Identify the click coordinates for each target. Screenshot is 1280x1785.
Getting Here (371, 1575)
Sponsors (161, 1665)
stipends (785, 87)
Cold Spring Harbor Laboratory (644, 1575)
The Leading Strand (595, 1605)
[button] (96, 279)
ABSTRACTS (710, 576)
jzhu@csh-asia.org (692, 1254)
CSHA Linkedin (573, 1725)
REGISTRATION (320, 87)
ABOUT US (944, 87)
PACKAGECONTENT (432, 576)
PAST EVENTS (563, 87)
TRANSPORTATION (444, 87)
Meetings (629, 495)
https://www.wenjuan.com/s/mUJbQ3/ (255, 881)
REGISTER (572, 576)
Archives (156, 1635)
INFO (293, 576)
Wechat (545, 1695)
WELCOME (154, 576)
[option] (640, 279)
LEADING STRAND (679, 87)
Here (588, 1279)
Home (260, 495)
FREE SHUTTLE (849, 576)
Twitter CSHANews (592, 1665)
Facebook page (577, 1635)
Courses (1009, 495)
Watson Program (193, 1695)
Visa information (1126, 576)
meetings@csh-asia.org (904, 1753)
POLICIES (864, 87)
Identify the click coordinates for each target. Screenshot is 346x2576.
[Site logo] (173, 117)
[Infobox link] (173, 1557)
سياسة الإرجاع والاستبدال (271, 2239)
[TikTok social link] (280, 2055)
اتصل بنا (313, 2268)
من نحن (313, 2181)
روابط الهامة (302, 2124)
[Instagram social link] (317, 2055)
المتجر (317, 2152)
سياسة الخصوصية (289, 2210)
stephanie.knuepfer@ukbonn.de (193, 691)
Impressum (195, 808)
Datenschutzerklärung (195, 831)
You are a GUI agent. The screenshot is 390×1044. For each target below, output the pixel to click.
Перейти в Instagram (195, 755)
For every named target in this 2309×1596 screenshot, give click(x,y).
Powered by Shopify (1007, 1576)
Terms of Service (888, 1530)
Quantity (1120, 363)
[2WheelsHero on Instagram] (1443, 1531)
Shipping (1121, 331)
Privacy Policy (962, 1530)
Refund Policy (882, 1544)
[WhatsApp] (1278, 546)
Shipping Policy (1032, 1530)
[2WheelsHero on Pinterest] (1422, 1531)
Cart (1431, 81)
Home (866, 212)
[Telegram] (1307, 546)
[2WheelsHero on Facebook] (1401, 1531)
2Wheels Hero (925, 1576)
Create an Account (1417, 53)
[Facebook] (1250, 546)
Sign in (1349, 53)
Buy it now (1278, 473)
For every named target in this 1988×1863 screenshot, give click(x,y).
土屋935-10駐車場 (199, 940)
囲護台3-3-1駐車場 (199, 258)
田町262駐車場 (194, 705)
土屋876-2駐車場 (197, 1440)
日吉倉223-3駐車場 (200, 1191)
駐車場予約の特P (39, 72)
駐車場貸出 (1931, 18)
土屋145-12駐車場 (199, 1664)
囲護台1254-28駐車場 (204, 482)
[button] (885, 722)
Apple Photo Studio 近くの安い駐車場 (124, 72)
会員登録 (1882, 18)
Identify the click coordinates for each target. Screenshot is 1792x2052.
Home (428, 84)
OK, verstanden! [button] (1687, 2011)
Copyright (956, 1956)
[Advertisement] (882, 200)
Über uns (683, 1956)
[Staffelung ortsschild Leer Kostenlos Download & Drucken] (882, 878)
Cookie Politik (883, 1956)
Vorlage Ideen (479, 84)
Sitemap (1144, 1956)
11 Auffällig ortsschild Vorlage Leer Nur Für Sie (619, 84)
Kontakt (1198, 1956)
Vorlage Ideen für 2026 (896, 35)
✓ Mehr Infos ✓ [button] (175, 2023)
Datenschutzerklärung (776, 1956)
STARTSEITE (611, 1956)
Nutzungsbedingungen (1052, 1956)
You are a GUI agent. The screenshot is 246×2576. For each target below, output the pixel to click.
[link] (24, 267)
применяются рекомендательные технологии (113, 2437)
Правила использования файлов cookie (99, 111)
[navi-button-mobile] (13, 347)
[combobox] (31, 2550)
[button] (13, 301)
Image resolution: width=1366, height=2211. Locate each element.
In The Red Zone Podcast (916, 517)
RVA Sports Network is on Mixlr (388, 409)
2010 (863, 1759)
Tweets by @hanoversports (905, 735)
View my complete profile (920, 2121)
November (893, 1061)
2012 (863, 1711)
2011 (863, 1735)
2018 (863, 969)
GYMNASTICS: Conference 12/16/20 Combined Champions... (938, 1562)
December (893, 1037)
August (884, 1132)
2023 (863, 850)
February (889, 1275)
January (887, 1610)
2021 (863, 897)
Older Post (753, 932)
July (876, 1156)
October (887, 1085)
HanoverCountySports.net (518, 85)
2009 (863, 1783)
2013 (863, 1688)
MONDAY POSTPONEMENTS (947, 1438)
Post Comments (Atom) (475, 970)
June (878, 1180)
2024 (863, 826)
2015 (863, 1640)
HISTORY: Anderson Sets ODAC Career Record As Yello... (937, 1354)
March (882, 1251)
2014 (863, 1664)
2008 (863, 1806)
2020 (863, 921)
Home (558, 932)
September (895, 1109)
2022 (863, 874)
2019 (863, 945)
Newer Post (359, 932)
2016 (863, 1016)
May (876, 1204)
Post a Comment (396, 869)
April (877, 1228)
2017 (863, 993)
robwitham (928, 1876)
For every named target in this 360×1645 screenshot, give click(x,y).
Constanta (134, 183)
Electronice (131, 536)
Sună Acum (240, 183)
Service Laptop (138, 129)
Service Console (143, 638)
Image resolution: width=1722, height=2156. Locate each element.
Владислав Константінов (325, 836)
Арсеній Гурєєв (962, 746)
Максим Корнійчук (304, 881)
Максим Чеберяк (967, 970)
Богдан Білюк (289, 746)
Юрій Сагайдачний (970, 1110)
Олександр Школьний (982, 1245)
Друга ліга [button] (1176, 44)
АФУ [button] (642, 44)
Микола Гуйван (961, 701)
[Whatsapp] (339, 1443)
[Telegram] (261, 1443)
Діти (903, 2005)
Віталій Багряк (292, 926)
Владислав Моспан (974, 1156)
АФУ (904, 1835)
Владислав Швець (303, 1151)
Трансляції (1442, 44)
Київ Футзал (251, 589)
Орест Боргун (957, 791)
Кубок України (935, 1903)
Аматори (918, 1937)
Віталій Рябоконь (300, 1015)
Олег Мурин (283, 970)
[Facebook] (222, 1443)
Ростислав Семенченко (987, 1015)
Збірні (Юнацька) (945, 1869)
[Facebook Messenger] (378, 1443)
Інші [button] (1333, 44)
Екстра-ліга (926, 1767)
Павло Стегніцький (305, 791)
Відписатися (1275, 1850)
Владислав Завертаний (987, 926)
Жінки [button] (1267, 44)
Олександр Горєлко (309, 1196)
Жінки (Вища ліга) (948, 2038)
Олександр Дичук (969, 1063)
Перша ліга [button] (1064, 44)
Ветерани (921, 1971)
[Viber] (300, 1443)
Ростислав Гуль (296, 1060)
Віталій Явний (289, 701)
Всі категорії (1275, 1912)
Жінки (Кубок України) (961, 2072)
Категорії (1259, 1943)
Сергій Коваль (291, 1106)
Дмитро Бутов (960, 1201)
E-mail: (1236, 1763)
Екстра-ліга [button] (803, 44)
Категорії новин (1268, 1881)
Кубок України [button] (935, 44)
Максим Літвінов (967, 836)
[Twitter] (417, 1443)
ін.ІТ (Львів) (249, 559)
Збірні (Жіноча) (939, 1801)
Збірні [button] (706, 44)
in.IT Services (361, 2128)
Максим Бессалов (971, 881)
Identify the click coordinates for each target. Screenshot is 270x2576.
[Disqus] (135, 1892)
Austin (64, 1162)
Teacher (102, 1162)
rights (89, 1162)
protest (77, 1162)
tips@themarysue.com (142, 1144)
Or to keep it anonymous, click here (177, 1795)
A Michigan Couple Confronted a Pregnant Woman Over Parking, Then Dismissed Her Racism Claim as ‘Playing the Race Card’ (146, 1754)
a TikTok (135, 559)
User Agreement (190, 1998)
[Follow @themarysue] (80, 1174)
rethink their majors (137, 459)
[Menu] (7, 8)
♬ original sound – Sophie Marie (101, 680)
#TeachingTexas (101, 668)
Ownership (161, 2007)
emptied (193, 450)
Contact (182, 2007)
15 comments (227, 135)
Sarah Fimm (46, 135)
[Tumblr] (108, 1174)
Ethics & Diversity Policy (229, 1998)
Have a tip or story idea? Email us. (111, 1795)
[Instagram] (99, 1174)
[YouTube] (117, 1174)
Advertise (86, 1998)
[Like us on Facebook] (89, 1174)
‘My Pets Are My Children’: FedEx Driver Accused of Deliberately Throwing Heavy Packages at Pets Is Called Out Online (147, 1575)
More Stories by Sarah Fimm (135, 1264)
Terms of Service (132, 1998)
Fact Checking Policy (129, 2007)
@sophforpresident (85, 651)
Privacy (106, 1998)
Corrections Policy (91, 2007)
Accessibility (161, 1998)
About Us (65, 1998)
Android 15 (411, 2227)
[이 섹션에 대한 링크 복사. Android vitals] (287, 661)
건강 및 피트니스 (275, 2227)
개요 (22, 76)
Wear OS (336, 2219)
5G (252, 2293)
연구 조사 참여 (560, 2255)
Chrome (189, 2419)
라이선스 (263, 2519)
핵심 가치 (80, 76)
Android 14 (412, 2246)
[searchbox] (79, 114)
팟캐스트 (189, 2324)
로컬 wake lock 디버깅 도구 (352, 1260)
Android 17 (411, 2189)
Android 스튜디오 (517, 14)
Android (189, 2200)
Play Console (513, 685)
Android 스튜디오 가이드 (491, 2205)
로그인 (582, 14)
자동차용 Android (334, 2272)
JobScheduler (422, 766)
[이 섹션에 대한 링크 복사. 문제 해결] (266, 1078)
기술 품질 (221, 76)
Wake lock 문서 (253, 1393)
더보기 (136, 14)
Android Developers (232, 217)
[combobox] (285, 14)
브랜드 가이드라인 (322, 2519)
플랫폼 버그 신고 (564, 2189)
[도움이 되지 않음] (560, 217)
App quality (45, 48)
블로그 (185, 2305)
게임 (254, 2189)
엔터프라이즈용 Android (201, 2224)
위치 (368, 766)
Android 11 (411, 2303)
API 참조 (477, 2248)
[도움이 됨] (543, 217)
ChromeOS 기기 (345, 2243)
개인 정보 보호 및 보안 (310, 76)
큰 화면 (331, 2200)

+++

Directions:
Quote, without alteration, the final stretch of the entries: the line with "Android 11 (411, 2303)" onward to the last line.

Written response:
Android 11 (411, 2303)
API 참조 (477, 2248)
[도움이 됨] (543, 217)
ChromeOS 기기 (345, 2243)
개인 정보 보호 및 보안 (310, 76)
큰 화면 (331, 2200)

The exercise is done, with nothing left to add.